### PROBLEM DETAILS
In the material below, some lines carry "arrow". Copy each such line.

○ ○ ○ ○ ○ ○ ○

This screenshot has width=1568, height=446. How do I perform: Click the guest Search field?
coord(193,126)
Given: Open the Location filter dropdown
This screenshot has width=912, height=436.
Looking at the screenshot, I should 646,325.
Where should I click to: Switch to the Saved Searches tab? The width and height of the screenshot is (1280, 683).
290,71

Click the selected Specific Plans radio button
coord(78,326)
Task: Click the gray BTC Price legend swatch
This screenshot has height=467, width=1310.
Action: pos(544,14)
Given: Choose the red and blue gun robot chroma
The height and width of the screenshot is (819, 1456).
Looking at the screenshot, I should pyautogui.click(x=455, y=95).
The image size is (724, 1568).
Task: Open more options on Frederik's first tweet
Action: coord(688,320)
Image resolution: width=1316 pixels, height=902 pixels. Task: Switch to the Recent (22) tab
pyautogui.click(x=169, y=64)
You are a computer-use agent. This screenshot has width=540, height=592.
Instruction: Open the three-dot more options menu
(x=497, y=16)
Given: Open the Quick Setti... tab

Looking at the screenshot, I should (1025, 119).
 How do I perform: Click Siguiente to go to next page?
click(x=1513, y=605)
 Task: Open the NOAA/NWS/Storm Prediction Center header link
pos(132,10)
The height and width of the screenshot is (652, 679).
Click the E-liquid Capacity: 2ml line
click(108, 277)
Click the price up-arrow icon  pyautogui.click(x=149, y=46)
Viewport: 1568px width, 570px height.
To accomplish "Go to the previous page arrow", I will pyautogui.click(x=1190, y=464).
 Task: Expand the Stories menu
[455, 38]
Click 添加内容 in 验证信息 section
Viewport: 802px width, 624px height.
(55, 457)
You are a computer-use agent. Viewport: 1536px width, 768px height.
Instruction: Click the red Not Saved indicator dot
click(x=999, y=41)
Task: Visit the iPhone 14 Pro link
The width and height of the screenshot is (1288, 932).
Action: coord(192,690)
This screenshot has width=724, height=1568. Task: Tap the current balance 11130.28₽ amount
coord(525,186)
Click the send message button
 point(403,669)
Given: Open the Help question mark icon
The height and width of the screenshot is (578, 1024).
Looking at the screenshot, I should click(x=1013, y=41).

○ ○ ○ ○ ○ ○ ○

### SOLUTION FOR THIS TASK
Click the price up-arrow icon  pyautogui.click(x=149, y=46)
To accomplish "Go to the previous page arrow", I will pyautogui.click(x=1190, y=464).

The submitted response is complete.